───── Text provided
In impaired older adults, 60% to 85% adherence to physical activity is considered high.39 With an 85% compliance rate, partnered dance’s feasibility has been demonstrated, along with benefits related to functional mobility and QOL in persons with PD, with initial evidence of efficacy within the general older population, as well. Maintenance of gains was also demonstrated, and participants reported favorable impressions and interest in continuing.31,32

Possibly, learning both leader and follower roles, and switching these roles several times during a dance session, may enhance mobility and the ability to accomplish daily activities. Motor skills needed to complete activities of daily living often require adaptability to ever-changing and unpredictable environments. While the practice and rehearsal of known or comfortable steps may reinforce “healthy” movement patterns, it may not encourage adaptability. By continually exercising mental and motor capacities through an ever-expanding motor repertoire and by switching roles repeatedly, older adults with PD may be better prepared to shift quickly to an appropriate motor skill in response to sudden changes in their environment.
──────────
───── Data under study
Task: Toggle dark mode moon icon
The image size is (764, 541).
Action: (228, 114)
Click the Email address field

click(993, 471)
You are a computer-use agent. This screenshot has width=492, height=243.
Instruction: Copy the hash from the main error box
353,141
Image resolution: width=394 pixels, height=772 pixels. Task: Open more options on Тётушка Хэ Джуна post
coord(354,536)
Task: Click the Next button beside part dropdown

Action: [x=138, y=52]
──────────
───── Data under study
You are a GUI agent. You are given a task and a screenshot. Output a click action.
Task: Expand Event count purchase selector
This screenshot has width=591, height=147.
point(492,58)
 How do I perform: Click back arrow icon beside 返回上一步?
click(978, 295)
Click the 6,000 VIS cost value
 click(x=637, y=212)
──────────
───── Data under study
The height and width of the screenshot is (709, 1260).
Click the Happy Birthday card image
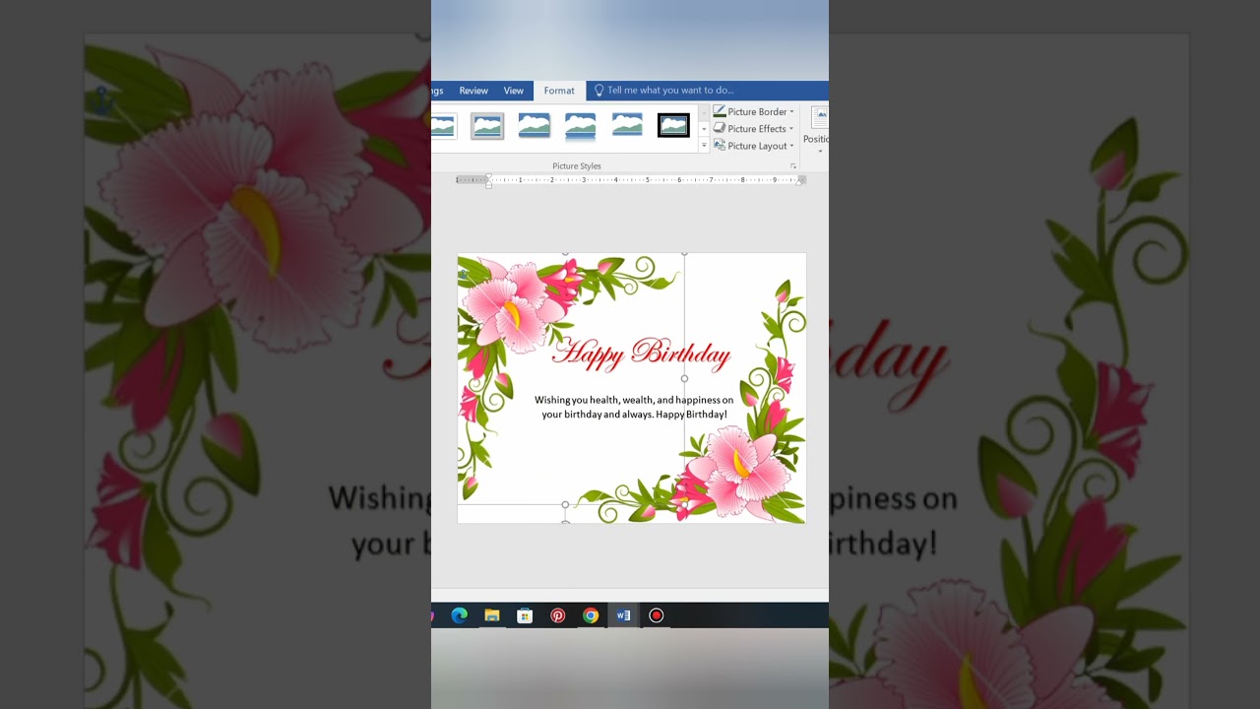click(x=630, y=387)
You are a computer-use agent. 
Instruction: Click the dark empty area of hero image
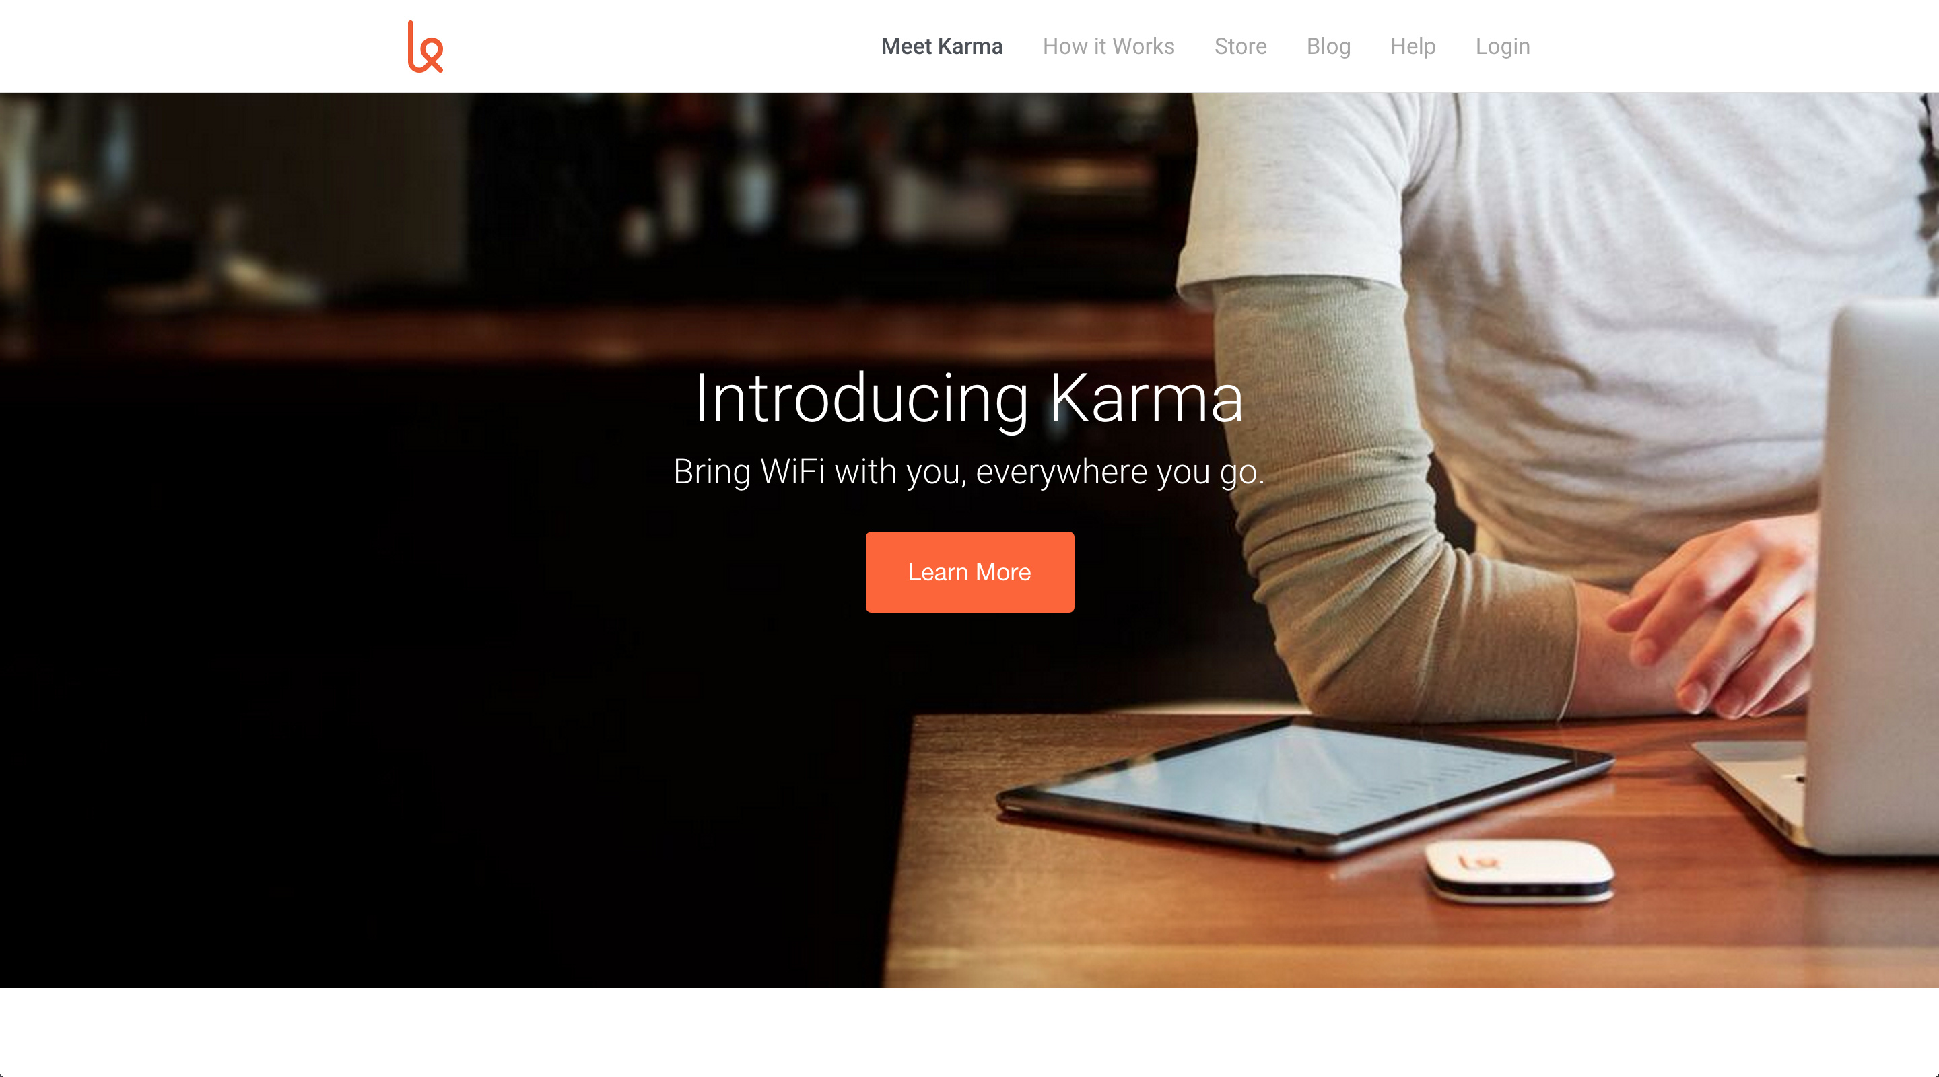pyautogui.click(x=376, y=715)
──────────
• _Your objective_
Could you resume the passage on partnered dance for people with Parkinson's disease, starting right after its final sentence? The listing is material on its own and has no connection to the passage on partnered dance for people with Parkinson's disease.

• _Answer section_
In adapted tango classes, instructors have encouraged the honing of partnership skills by maintaining connection through the embrace while changing weight fully, walking backward, maintaining posture, and alignment. Participants are given ample time to practice steps and develop some confidence in their ability to perform these steps; however, some individuals with PD have expressed a preference for learning fewer steps but repeatedly practicing them. Switching the leading and following roles is also viewed as challenging. Learning new movements can be difficult and frustrating, and aging and disease increase the challenges. However, the acts of learning, practicing, and exploring new movement in a partnership should be emphasized over the perfection of any one step.

Balance and mobility disorders resulting in falls among older adults with and without PD pose a serious public health problem in the US. There are unprecedented numbers of people aged 85 years and older in the US who want to maintain independence throughout their lifetimes. Therefore, there is an immediate need for activity programs specifically designed to reduce physical frailty and the rising incidence of falls among the older adult population, as well as those with PD. For these programs to be most effective, continued research to determine mechanisms of improvement and to optimize training programs must be conducted.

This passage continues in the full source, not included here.